The normal day to day devs just don’t have the need to go to stackoverflow anymore.

One would have to explain both consequences or dismiss it as coincidental.

FWIW I rarely have the need to ask questions at the programming level to anyone anymore. It’s just not the type of thing I bring up or anyone else. We now talk about architecture and company direction.

5701652400•18m ago
same story for blogs
vcryan•17m ago
They had a good run!
Alien1Being•15m ago
The hostile moderators killed stack overflow.
ahmetson•15m ago
When an ecological shoes company pivot to AI, I wonder why StackOverflow executives don't pilot for AI now.
adamtaylor_13•2m ago
There's still a question of what that would do for them. I haven't used SO in years because I haven't needed it in years.
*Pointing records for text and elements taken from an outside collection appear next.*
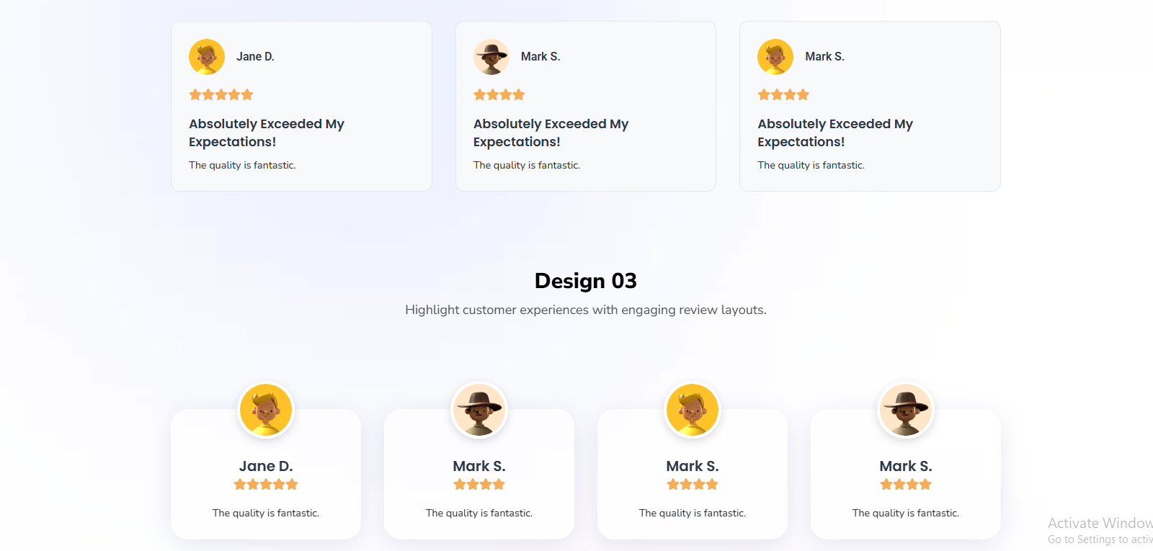Viewport: 1153px width, 551px height.
Task: Click the Mark S. name label in Design 03
Action: [x=479, y=465]
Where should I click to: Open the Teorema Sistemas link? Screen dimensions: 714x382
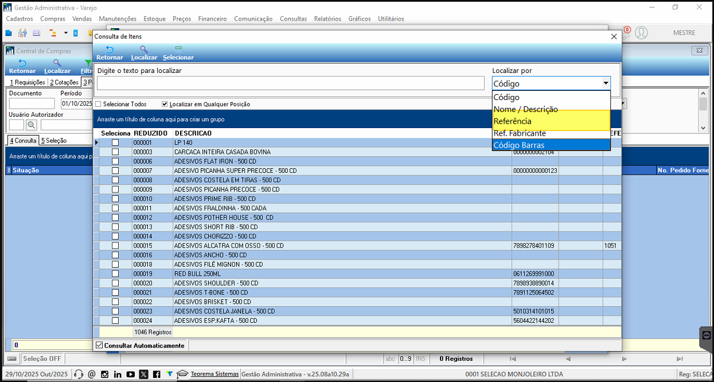(214, 374)
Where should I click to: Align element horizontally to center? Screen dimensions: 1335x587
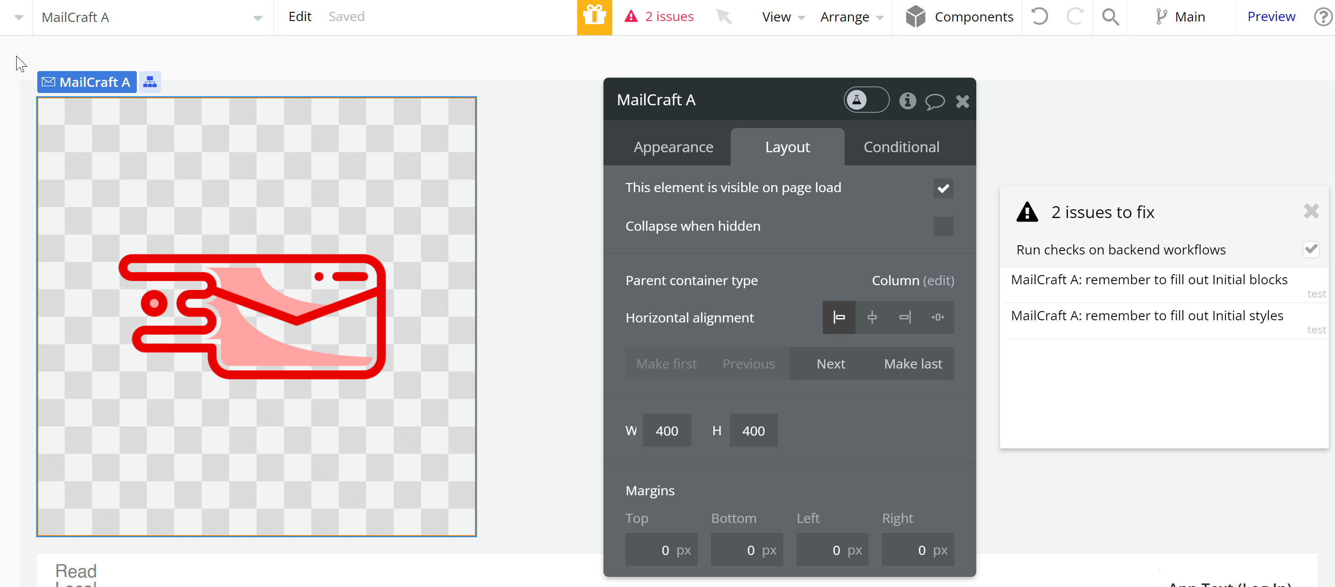click(x=872, y=317)
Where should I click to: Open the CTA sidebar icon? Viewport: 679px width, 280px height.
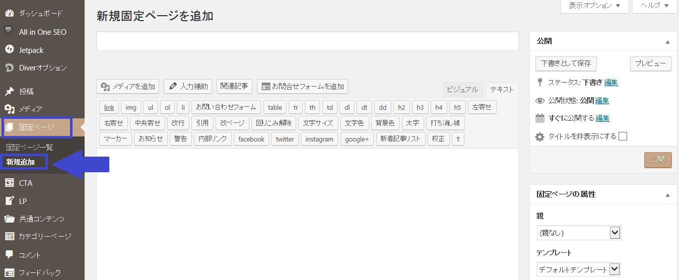(9, 183)
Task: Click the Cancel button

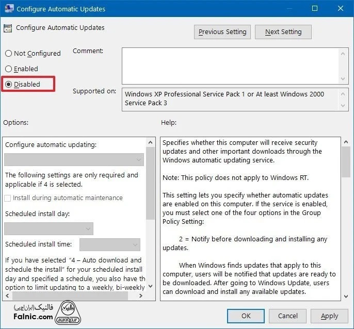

That's primarily due to AI answering my technical questions.

dudul•14m ago
SO's downfall started way before AI. A decade or so ago it was always full of interesting questions, people were giving detailed answers, there was sometimes some debate in the answers, etc

And then it started being stupid questions. People who clearly had barely tried anything and just rushed to SO with a half baked question. Answers were just pointing to another thread that already provided the answer. It definitely started before LLMs. I think it lined up with the aggressive "learn-to-code" push.

Alien1Being•12m ago
Wikipedia seems to be going the same way.
adamtaylor_13•5m ago
AI might've delivered the final blow, but Stack Overflow was in decline LONG before LLMs came on the scene.
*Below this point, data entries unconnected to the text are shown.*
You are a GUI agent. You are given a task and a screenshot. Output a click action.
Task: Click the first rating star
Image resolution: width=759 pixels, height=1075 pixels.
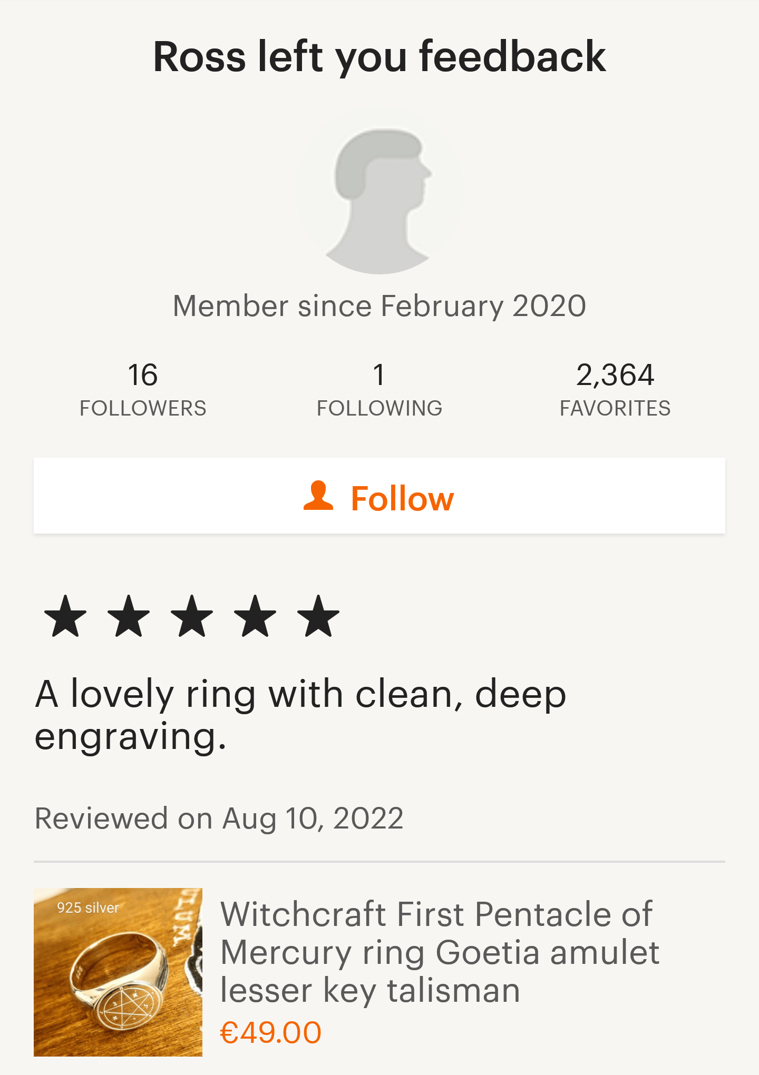[x=65, y=616]
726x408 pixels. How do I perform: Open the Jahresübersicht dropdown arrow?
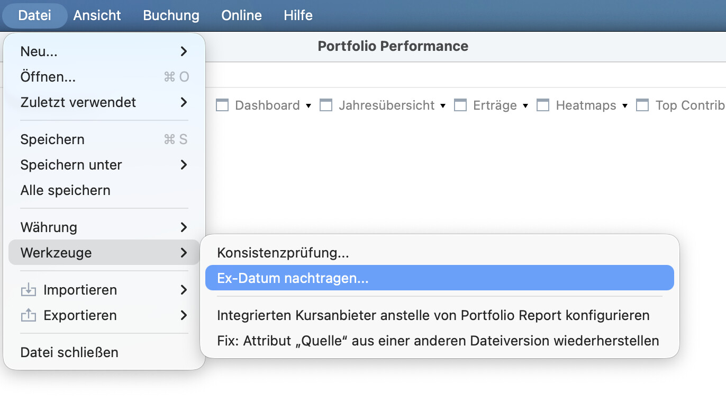tap(443, 106)
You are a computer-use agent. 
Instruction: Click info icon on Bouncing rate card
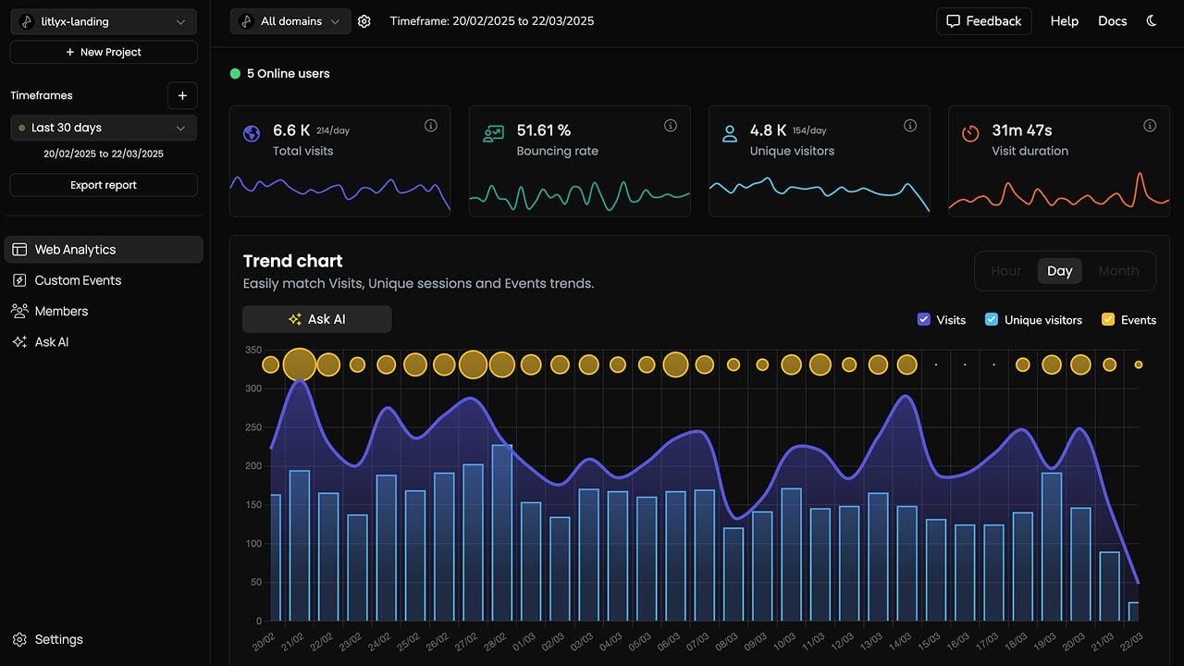671,126
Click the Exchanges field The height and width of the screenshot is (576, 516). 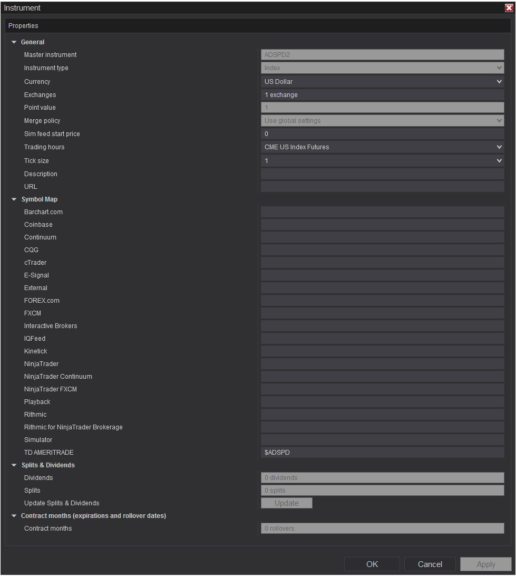(382, 95)
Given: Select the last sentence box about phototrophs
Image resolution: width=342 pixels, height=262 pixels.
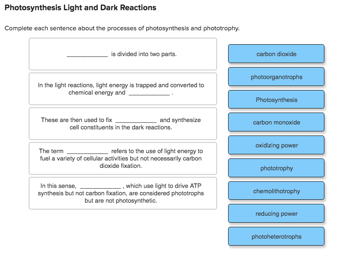Looking at the screenshot, I should pyautogui.click(x=123, y=193).
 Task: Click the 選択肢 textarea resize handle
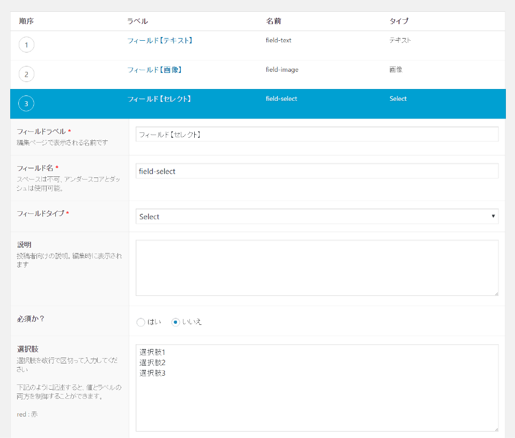click(x=496, y=429)
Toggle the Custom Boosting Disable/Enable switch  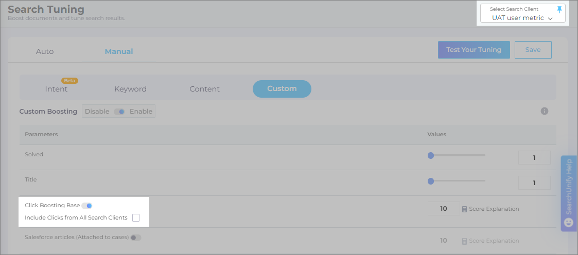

I read a great article not long ago outlining the full series of events and changes that led to its downfall. I wish I could find that article, but I've forgotten where it was.

•
23m ago
It's both. Users tolerated the hostile environment to an extent as long as the site was still the best way to get useful information. When LLMs came out, that was no longer the case.
bluedino•27m ago
That increased at the same rate of lazy/stupid users.
khalic•12m ago
https://postimg.cc/n9nZGLmb

Goodness of Fit 0.911, Kurtosis -0.849, Skewness: 0.073

It's very much a bell curve

fluoridation•8m ago
Just because it's approximated by a bell curve doesn't make it a bell curve. There are quite obvious separate phenomena shaping the curve at different times.
khalic•7m ago
> just because it's approximated by a bell curve doesn't make it a bell curve

I'm going to conclude this is bait...

yorwba•8m ago
You mean the fall to a thousand questions per month. Now that the volume is low enough someone has a chance of looking at every single one of them, maybe the StackOverflow community can finally collaborate in peace, safe from the onslaught of questions that could be answered by reading the documentation.
embedding-shape•17m ago
Yeah, I don't understand the HN title. The "downfall" seems to have began in 2018-2020 sometime, what AI was launched and popularized at that point that would have killed SO? LLMs were basically useless until GPT3 which appeared in middle-2020 sometime, after the downfall seemingly already had begun.
j_maffe•4m ago
I'd call it significant that the number of questions halved within one year following the release of ChatGPT, the biggest relative or absolute rate of decrease in the timeseries.
pydry•3m ago
Add it to the list:

- the downfall of junior devs

- bad hiring market

- layoffs in practically every sector

theres a ton of things where AI took credit for a trend that had already started before it started being even halfway capable.

j_maffe•7m ago
You don't just fit a Gaussian distribution to a timeseries dataset. That's not what a Gaussian curve is designed for at all. https://www.explainxkcd.com/wiki/index.php/1725:_Linear_Regr...
khalic•3m ago
You are confusing a Probability Density Function (PDF) with a phenomenological curve fit. No one is claiming that time is a random variable drawn from a normal distribution.